Cependant, si l’Italie, l’Espagne et la France étaient contraintes de mettre en place des mesures de soutien et des garanties aussi généreuses que celles de l’Allemagne pour soutenir leurs économies à l’arrêt et prévenir une disparition de masse de leurs entreprises, ce ne sont pas des milliards, mais bien des milliers de milliards qui devront être investis. Par ailleurs, si les Européens ne font pas rapidement front commun face à cette crise, les populistes, les eurosceptiques et les fonds spéculatifs basés à Londres ou à New-York s’en donneront à cœur joie. Tout comme dans le cas de la Grèce, ils miseront sur la faillite des États européens.
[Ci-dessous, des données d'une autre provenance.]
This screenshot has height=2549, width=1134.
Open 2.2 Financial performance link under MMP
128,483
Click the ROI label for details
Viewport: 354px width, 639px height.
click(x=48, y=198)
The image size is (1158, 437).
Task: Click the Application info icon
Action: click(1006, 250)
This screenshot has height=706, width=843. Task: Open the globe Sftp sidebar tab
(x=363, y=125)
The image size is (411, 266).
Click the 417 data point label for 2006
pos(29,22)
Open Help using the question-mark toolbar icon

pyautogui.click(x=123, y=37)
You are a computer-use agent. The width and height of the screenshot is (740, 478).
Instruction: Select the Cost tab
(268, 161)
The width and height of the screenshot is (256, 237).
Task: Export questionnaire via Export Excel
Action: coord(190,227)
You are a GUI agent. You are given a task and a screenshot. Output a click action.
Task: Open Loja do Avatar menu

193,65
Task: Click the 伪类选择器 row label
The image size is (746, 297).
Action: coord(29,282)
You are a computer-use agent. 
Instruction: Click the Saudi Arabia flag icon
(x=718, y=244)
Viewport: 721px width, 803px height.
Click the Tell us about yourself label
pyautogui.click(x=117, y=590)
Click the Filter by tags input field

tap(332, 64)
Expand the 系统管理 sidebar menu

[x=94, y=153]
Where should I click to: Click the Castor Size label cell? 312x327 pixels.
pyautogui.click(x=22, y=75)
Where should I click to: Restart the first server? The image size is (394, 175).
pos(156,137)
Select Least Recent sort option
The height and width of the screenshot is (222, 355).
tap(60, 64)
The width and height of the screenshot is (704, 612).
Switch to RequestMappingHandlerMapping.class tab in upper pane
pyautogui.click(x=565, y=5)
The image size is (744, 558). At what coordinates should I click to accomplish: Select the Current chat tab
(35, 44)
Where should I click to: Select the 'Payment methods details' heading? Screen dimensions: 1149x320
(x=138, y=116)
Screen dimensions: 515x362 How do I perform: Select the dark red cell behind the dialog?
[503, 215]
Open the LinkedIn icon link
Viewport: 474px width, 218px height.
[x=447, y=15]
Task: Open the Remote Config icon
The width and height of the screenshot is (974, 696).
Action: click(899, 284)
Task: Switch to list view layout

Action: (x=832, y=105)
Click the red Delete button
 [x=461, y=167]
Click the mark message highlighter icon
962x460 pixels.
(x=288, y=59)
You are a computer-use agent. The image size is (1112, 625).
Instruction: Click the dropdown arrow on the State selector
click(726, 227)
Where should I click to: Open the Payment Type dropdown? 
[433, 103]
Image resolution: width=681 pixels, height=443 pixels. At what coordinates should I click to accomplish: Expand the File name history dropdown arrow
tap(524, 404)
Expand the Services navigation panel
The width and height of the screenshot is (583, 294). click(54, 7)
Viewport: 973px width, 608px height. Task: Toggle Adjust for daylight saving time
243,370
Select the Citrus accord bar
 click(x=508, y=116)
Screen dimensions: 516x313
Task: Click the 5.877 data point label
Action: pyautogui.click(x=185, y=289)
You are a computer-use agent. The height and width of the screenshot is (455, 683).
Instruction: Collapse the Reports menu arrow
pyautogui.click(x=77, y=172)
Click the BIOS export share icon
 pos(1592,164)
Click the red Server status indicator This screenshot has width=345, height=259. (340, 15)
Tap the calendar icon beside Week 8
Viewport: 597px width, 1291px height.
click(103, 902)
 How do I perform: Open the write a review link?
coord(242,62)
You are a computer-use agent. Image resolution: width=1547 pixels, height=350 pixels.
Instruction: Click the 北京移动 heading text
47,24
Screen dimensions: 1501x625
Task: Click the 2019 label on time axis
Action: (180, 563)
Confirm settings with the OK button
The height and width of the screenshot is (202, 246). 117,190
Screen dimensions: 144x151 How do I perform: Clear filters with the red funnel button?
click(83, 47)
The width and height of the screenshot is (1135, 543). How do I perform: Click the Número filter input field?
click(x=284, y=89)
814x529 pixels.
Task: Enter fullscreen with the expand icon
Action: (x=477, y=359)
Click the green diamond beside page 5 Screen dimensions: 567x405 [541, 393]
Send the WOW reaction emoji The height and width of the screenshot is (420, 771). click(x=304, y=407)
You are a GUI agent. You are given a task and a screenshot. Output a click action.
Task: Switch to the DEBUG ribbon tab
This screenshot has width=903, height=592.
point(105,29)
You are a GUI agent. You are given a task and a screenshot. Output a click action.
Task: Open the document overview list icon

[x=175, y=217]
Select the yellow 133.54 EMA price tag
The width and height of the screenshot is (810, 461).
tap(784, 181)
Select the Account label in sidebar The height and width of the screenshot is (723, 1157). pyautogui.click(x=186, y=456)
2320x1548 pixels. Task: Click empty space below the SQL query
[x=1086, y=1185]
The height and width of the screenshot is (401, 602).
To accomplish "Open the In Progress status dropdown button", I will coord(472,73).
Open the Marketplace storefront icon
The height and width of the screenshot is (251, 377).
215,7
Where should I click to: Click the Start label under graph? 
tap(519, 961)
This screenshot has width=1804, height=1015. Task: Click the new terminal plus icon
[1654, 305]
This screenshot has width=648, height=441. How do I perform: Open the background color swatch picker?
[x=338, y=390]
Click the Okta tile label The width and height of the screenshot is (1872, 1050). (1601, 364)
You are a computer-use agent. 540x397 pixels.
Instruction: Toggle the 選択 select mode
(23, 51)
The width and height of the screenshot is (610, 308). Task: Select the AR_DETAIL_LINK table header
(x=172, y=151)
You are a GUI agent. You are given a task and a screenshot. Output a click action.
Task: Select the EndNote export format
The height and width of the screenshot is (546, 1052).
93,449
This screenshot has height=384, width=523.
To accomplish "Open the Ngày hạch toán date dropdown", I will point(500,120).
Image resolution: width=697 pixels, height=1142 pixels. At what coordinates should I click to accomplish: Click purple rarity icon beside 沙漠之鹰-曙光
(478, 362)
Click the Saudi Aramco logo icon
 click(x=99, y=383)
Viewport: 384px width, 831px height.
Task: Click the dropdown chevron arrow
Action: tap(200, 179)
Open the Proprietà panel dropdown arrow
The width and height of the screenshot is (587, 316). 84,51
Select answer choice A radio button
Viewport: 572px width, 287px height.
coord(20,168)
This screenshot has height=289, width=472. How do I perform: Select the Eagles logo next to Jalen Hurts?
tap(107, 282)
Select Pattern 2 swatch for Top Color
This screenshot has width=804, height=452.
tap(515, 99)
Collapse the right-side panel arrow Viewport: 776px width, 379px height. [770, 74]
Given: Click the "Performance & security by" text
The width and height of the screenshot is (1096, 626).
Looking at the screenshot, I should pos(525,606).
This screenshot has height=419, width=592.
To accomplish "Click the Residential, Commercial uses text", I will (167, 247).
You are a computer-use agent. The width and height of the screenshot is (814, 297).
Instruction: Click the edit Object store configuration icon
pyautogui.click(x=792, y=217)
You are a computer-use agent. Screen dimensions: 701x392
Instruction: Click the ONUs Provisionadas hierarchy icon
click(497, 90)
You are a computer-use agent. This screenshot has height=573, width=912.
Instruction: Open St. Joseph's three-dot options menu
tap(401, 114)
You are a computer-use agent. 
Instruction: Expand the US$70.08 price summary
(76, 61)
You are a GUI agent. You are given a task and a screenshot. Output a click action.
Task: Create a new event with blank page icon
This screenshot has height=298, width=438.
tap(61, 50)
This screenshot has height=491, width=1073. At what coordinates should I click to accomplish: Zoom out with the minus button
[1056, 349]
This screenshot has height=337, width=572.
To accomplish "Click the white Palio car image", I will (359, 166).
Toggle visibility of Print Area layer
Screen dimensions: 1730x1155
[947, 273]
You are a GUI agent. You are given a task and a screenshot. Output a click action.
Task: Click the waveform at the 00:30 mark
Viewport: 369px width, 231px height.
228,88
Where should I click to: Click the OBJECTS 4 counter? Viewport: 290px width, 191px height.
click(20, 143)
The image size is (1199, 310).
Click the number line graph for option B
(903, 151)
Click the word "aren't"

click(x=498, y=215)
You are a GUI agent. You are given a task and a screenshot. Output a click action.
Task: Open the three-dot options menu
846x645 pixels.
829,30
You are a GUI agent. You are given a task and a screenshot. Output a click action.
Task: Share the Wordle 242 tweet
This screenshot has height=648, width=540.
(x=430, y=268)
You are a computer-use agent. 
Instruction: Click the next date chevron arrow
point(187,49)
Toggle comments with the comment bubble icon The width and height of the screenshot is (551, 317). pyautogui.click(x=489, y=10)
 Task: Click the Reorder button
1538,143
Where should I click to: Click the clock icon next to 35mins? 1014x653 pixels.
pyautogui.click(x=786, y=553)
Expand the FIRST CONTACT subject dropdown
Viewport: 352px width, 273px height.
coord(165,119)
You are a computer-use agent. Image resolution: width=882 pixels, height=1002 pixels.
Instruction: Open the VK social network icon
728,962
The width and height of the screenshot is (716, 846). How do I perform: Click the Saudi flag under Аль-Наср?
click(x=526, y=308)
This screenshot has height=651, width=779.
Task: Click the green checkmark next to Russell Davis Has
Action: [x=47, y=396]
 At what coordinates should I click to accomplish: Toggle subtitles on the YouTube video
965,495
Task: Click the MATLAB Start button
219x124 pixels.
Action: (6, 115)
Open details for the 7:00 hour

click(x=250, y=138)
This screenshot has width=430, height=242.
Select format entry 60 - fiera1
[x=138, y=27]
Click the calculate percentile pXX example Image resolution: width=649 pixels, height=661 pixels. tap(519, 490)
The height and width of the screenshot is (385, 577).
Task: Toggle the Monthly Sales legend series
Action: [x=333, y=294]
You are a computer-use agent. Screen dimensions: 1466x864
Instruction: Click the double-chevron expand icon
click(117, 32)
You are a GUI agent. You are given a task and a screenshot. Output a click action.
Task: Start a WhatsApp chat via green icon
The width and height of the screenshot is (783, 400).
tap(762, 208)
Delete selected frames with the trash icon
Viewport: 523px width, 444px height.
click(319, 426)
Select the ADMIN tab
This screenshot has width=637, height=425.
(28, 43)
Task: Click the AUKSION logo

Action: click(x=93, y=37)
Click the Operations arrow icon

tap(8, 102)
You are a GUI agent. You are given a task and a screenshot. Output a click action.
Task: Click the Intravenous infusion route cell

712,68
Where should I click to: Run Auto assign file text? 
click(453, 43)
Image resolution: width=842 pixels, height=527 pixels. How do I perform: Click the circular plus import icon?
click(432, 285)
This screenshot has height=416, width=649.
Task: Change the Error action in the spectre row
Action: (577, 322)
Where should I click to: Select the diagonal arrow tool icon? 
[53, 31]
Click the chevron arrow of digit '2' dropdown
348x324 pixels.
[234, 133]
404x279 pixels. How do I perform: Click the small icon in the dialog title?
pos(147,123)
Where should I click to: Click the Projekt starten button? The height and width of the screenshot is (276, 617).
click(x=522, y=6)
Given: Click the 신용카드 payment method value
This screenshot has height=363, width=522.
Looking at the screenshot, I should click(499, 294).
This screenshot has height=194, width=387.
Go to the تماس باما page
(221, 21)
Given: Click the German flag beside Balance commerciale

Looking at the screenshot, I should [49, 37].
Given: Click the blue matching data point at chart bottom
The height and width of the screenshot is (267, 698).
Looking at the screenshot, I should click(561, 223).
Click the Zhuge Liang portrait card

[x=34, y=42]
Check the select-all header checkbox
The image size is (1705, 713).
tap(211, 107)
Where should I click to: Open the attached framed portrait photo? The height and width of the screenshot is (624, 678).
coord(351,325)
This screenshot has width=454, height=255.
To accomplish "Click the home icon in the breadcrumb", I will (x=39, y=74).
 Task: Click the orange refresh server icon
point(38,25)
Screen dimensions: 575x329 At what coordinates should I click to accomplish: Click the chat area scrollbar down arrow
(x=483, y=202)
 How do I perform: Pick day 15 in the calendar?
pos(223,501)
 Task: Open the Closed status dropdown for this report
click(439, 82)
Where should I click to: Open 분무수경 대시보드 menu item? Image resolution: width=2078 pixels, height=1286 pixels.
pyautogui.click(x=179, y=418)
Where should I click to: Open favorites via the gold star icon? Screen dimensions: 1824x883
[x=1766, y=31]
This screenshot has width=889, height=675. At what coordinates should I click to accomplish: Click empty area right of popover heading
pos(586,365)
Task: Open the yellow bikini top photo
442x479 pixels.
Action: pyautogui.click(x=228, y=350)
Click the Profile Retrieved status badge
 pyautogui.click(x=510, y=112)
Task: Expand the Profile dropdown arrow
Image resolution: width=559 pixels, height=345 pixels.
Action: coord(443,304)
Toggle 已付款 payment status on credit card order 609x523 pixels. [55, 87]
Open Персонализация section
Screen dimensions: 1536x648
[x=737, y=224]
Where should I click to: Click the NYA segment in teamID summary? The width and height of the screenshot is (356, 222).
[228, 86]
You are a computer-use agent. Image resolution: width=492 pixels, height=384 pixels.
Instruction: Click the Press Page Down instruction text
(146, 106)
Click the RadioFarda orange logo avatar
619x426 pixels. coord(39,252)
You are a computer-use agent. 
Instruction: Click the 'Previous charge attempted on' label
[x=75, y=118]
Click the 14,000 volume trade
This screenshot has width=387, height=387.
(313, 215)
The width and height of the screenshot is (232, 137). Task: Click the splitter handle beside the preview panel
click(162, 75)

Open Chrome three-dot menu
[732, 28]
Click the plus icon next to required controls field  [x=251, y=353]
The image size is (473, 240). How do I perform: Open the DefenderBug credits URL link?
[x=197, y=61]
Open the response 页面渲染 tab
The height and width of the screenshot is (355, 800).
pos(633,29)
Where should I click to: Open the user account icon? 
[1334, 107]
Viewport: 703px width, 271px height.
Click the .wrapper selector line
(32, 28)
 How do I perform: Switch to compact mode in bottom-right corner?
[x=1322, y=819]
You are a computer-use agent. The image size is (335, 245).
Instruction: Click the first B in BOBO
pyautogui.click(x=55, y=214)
Et cette fois-ci, ils réussiront leur pari.
Les instruments existants, tels que le Mécanisme européen de stabilité (MES), ne suffiront pas à amortir le choc. La taille des économies italienne et espagnole est bien trop importante. Même si l’Italie en était seule bénéficiaire, les 410 milliards de ce fonds de sauvetage ne lui permettraient pas de couvrir ses besoins bien longtemps. En outre, les aides accordées au titre du MES sont soumises à conditions. Or, ces dernières ne seraient pas adaptées à une situation de choc exogène tel que l’épidémie du coronavirus.
Les Allemands sont prêts à assouplir ces conditions et renvoient vers la Banque centrale européenne (BCE). Selon eux, il suffirait que cette dernière rachète les titres dont personne ne veut. Ce n’est pas la première fois que les dirigeants européens s’abritent derrière la BCE comme dernier rempart : lors de la crise de la zone euro, ils avaient déjà eu recours à ce mécanisme, trop lâches pour résoudre les problèmes eux-mêmes. Pourtant, de fait, toutes ces propositions reviennent à la même chose : une gigantesque mutualisation des risques… sauf que, officiellement, cela ne porterait pas le nom ” d’eurobonds “.
Dans ce contexte, il serait plus efficace et plus honnête d’accepter la dernière proposition française en date, qui a fini par convaincre jusqu’aux eurobonds-sceptiques : les ” corona bonds “. Il s’agit d’obligations européennes limitées dans le temps et liées à un objectif bien précis : surmonter la pandémie. Ce serait un signal fort envoyé aux marchés financiers, mais aussi aux citoyens européens. Un signal qui démontrerait que nous sommes solidaires les uns des autres en situation de grande détresse, que l’Europe est bien plus qu’une alliance d’égocentriques, bien plus qu’un marché intérieur bien huilé, mais implacable, couplé à une monnaie (pour l’instant encore) commune. Ah, et accessoirement, les corona bonds constitueraient un placement financier à toute épreuve, permettant enfin de générer des intérêts. Sauf pour les fonds spéculatifs.